__TRAVAIL DEMANDÉ 1__
D'après l'extrait fourni sur la pensée instrumentale, à qui Machiavel laisse-t-il l'évaluation des valeurs dans Le Prince ?
__TRAVAIL DEMANDÉ 2__
Relevez toutes les personnes nommées dans l'extrait fourni sur la pensée instrumentale, sans tenir compte des noms qui figurent dans les titres d'ouvrages.
__TRAVAIL DEMANDÉ 3__
Prolongez le texte sur la pensée instrumentale et la responsabilité des conseillers en reprenant juste après la dernière phrase de l'extrait fourni.
── EXTRAIT FOURNI ──
Le maniement de l'artificiel témoigne cependant d'une forme de pensée d'émergence encore assez récente. Certes, des gens comme Aristote ou Platon avaient saisi la différence entre la créativité humaine et les instruments qu'elle engendre et dont elle se sert, entre l'inventivité et ses productions. Décrire l'homme comme un homo faber, c'était lui reconnaître bien avant McLuhan la capacité de prolonger ses membres par des instruments. Il faudra cependant attendre des gens comme Machiavel ou Clausewitz pour que la stratégie s'avance à l'avant-scène et mette ouvertement des instruments au service des pouvoirs militaires ou politiques. Dans Le Prince, Machiavel, contrairement à ce qu'on lui fait dire, ne glorifie ni le meurtre ni le cynisme. Il laisse au Prince l'évaluation des valeurs. Lui parle des moyens : « Si le prince tient mordicus au pouvoir, voici comment obtenir le résultat. » Au prince la pensée, au conseiller l'identification des instruments. (Machiavel, il est vrai, dira autre chose dans les Discours sur la première décade de Tite-Live.) Cette dissociation des alternatives morales et de la stratégie appartient aujourd'hui, pour le meilleur et pour le pire, au bloc compact des certitudes. Elle soustrait le conseiller au déchirement des questions éthiques, tout en dispensant les princes et autres gouvernants de tout contact salissant avec les basses oeuvres. Dissociation permettant à François Mitterrand de tout nier au sujet du Rainbow Warrior au motif qu'il appartenait aux services secrets de « faire le nécessaire ». La relative autonomie des conseillers et des instruments, semblable à celle des serviteurs indispensables et des égéries discrètes, persuade l'élu qu'aucun pouvoir ne lui a été dérobé. Cela est vrai, mais la responsabilité devient ainsi orpheline et la reddition de compte nébuleuse sinon impossible. Corollaire inquiétant de ce que Charles Taylor appelle la pensée instrumentale.
───
── DONNÉES DE L'EXERCICE ──
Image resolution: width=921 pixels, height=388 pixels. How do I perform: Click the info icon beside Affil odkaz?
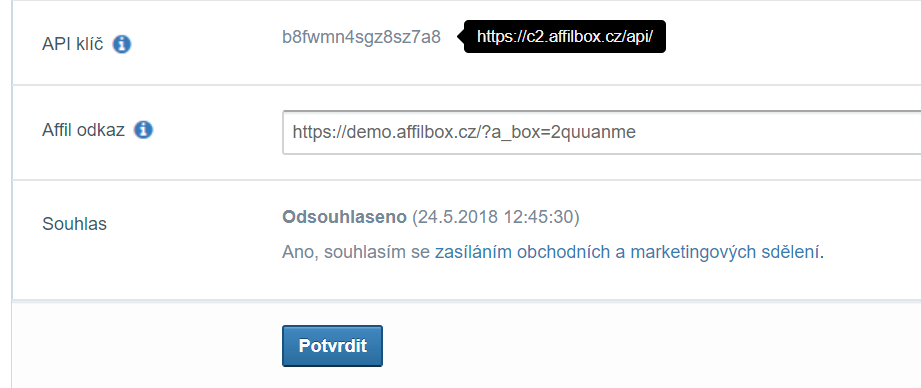click(x=143, y=130)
───
__RÉPONSE 1__
Dans Le Prince, Machiavel laisse l'évaluation des valeurs au Prince.

__RÉPONSE 2__
Les personnes nommées sont Aristote, Platon, McLuhan, Machiavel, Clausewitz, François Mitterrand et Charles Taylor.

__RÉPONSE 3__
Une illusion persiste. Le public croit, en effet, comme si nous vivions toujours sous l'emprise des industries primaire et secondaire, que l'artificiel ne s'incarne que dans les objets. La prothèse qui restitue la marche à l'unijambiste est perçue comme artificielle, mais pas la publicité. On s'inquiète ou on s'extasie quand un drone circule sans pilote et tue à distance, car on y voit un exploit de l'arsenal artificiel, mais on ne flaire pas l'artifice quand le terme de terroriste se substitue à celui de résistant ou de maquisard ou quand le terme de colons oblitère celui de squatters. L'objet est valorisé ou sanctionné comme artificiel, mais pas l'entourloupette. Malgré la multiplication de ses interventions, l'artifice circule dans le monde du tertiaire, celui des services et des intangibles, sans attirer suffisamment l'attention. Un certain nombre de slogans cyniques disculpe d'ailleurs le décideur humain des dévastations causées par les instruments : « On ne fait pas d'omelette sans casser des oeufs ». Constat cynique dont il faut pourtant convenir. On s'habitue si bien à l'artifice qu'on oublie deux détails : c'est le prince qui a inscrit l'omelette à son menu et le conseiller a quelque chose à voir avec le nombre d'oeufs cassés.

1.2 Le monstrueux
Dans la perception traditionnelle, le monstrueux se situe hors des normes et même en s'opposant à elles. Il est insolite, phénoménal, fantastique, fabuleux, gigantesque, excessif. Même le janséniste Racine, dont l'oeuvre contient au plus 200 mots concrets, emprunte aux outrances de Spielberg quand il décrit la bête qui a tué Hippolyte :

L'onde approche, se brise, et vomit à nos yeux,
Parmi des flots d'écume, un monstre furieux.
Son front large est orné de cornes menaçantes;
Tout son corps est couvert d'écailles jaunissantes;
Indomptable taureau, dragon impétueux,
Sa croupe se recourbe en replis tortueux.

                                        (Phèdre, Acte V, scène VI)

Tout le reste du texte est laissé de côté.